Lien entre sentiment de culpabilité et perfectionnisme


12 Jun
12Jun

Lien entre sentiment de culpabilité et perfectionnisme chez l’ennéatype 1


La base de la personnalité de type 1 repose sur un centre instinctif préféré, un endroit dans sa vision du monde où elle est en mesure de garder la maîtrise d’elle-même, de conserver sa puissance sur elle-même.
Face à un stress dû à une situation incompréhensible ou face à un constat d’impuissance, la culpabilité ou le sentiment de culpabilité intervient.

Pourquoi ?

Si une personnalité de type 1 subit une agression injuste ou incompréhensible, sa vision du monde n’est plus qu’impuissance, incertitude et incompréhension. Pour un type dont les valeurs morales sont à la base de la construction de son identité, c’est un gouffre insupportable et angoissant. L’ego intervient alors muni d’un antidote puissant : la culpabilité. Se culpabiliser redonne un sens à sa vie, une impression de contrôle et de certitude. Si la personnalité de type 1 avait réagi autrement, elle aurait pu éviter… Le mental humain arrive toujours à trouver une explication à ce qu’on ne peut pas expliquer. Se sentir coupable lui permet de garder une sensation, un semblant de contrôle afin de cacher ce sentiment d’impuissance face à la souffrance subie.

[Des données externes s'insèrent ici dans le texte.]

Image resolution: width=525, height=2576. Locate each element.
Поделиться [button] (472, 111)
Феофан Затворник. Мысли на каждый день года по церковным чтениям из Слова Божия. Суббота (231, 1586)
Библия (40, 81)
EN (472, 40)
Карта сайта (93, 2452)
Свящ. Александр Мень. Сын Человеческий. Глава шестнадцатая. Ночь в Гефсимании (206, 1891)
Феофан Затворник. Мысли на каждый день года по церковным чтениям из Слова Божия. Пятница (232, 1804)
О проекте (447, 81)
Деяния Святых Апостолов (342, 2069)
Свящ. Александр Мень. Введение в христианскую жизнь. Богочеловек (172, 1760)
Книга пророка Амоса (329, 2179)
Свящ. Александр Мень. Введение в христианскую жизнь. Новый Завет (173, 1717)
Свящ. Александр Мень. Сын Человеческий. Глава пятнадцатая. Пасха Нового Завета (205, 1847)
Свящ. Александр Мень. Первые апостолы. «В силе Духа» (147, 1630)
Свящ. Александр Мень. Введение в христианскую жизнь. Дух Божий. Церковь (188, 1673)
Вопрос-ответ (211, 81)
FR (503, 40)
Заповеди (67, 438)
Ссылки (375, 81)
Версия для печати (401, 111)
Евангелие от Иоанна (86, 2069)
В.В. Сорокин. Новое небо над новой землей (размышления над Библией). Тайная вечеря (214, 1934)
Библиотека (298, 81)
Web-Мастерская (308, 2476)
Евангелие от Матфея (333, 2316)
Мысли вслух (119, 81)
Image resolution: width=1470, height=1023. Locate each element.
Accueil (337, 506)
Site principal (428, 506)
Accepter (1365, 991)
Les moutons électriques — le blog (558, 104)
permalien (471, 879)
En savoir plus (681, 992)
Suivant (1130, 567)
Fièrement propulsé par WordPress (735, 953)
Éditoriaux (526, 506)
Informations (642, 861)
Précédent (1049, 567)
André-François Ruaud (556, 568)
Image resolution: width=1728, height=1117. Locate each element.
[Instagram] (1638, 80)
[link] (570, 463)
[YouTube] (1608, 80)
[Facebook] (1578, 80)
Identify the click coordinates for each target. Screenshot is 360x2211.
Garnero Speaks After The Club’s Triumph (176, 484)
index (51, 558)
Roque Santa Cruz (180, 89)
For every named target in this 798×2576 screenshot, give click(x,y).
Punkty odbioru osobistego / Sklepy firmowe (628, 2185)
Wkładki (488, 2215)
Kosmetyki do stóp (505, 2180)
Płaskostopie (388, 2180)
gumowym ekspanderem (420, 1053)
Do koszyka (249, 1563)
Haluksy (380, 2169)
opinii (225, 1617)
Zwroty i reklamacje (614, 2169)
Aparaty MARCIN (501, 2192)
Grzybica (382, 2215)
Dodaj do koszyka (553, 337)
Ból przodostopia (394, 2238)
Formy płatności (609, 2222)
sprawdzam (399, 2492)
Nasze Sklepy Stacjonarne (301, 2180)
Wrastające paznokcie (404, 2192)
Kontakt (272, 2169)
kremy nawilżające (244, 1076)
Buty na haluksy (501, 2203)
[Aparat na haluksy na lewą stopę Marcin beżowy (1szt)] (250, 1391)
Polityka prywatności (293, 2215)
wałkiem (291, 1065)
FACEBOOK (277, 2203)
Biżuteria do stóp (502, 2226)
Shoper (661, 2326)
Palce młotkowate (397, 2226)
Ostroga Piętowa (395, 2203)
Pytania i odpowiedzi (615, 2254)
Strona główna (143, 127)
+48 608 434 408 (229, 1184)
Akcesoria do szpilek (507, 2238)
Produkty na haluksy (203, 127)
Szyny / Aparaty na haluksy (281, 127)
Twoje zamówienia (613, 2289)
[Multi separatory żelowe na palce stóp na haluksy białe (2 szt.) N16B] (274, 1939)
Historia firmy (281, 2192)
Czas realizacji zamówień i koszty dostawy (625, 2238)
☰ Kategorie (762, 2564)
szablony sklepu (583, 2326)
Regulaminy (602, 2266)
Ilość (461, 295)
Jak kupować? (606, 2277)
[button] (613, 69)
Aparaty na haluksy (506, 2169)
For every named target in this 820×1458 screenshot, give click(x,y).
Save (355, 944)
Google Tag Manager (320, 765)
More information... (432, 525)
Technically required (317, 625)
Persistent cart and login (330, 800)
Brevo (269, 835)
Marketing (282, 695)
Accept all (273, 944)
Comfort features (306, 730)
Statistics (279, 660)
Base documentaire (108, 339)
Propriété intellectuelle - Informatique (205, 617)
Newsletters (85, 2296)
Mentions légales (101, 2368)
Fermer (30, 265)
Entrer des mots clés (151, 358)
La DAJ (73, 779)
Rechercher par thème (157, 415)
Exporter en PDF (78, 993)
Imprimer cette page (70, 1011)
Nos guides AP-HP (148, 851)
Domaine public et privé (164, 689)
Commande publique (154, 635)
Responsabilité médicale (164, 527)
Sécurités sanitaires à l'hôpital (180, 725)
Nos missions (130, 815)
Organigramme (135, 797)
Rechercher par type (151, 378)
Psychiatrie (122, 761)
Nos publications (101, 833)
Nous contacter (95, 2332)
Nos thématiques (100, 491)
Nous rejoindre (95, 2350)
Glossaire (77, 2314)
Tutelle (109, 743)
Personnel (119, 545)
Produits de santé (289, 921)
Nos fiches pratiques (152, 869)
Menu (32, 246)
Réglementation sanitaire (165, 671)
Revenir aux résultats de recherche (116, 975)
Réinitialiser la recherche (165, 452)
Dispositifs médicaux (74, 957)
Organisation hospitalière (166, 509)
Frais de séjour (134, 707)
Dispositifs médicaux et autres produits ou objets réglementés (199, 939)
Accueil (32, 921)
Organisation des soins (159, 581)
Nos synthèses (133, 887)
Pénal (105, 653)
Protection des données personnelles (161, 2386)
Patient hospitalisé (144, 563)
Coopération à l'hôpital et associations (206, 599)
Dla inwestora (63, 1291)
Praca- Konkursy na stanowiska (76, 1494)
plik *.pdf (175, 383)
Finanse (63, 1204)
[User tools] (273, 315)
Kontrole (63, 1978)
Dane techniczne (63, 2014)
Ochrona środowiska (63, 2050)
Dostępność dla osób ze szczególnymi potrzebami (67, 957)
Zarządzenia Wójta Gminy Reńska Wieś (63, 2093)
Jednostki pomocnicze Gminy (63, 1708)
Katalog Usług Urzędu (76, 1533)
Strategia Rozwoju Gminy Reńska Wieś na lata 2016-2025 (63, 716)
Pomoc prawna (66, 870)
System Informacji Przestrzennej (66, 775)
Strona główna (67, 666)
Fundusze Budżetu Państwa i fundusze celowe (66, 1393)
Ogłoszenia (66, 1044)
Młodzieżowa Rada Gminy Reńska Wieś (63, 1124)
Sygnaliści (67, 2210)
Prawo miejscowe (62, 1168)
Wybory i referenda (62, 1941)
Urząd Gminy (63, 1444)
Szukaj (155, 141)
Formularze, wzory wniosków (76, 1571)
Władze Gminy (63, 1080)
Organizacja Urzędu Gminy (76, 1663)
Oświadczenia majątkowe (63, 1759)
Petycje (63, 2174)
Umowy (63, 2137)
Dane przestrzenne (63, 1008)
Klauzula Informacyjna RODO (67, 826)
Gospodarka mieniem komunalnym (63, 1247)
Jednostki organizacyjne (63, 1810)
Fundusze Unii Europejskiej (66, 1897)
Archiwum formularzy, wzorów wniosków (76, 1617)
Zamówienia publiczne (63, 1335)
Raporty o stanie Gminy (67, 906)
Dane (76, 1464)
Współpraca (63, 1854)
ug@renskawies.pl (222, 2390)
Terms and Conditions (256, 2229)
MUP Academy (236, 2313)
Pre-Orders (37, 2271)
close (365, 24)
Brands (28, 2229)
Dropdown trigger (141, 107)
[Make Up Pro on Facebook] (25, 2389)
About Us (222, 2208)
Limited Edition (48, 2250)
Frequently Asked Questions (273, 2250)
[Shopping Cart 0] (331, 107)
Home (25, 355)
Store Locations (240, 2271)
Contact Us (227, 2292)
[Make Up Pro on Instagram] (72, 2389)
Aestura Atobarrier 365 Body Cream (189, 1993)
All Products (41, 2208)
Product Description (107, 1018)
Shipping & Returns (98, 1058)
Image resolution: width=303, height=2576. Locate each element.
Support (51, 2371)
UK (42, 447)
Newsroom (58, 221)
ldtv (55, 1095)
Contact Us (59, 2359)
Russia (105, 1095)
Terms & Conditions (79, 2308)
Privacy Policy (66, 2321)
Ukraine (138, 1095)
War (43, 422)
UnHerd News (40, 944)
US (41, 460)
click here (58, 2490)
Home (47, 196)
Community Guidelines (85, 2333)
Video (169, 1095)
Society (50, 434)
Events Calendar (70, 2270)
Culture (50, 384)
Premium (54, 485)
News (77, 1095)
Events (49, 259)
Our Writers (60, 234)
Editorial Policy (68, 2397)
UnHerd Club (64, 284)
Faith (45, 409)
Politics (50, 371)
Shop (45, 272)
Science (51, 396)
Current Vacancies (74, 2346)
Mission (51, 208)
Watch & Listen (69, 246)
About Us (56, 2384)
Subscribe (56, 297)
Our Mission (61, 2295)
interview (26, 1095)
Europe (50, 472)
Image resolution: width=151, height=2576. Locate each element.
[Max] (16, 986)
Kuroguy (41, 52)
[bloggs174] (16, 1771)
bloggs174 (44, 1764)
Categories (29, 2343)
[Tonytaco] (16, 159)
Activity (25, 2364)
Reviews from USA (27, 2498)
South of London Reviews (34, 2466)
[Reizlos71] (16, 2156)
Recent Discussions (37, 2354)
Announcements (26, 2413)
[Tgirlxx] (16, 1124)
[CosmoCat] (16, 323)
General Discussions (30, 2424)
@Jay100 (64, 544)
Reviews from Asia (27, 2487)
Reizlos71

Le sentiment de culpabilité que ressent la personnalité de type 1 ne repose pas nécessairement sur une réalité. La plupart du temps, il est imaginaire. La personnalité de type 1 passe le plus clair de son temps à écouter un critique intérieur qui juge tout. Comme dans un double je, le critique accuse, et une autre part de la personnalité se justifie.

Par exemple :
Le critique : « Tu n’as pas fini ton travail »
Le justificateur : « je trouve que cette partie n'est pas suffisamment bien faite. J'ai besoin de temps pour la refaire. »
Le critique : « Tu es trop lent »
Le justificateur : « parce que je veux que ce soit bien fait.» —> Perfectionnisme
Le critique : « Crois-tu que c’est bien faire que de ne pas finir son travail ? » (La plupart du temps, le critique intérieur tient un langage bien moins châtié…)
Le justificateur s’incline : « non c’est pas bien » —> Culpabilité enclenchant de la colère vis-à-vis de soi.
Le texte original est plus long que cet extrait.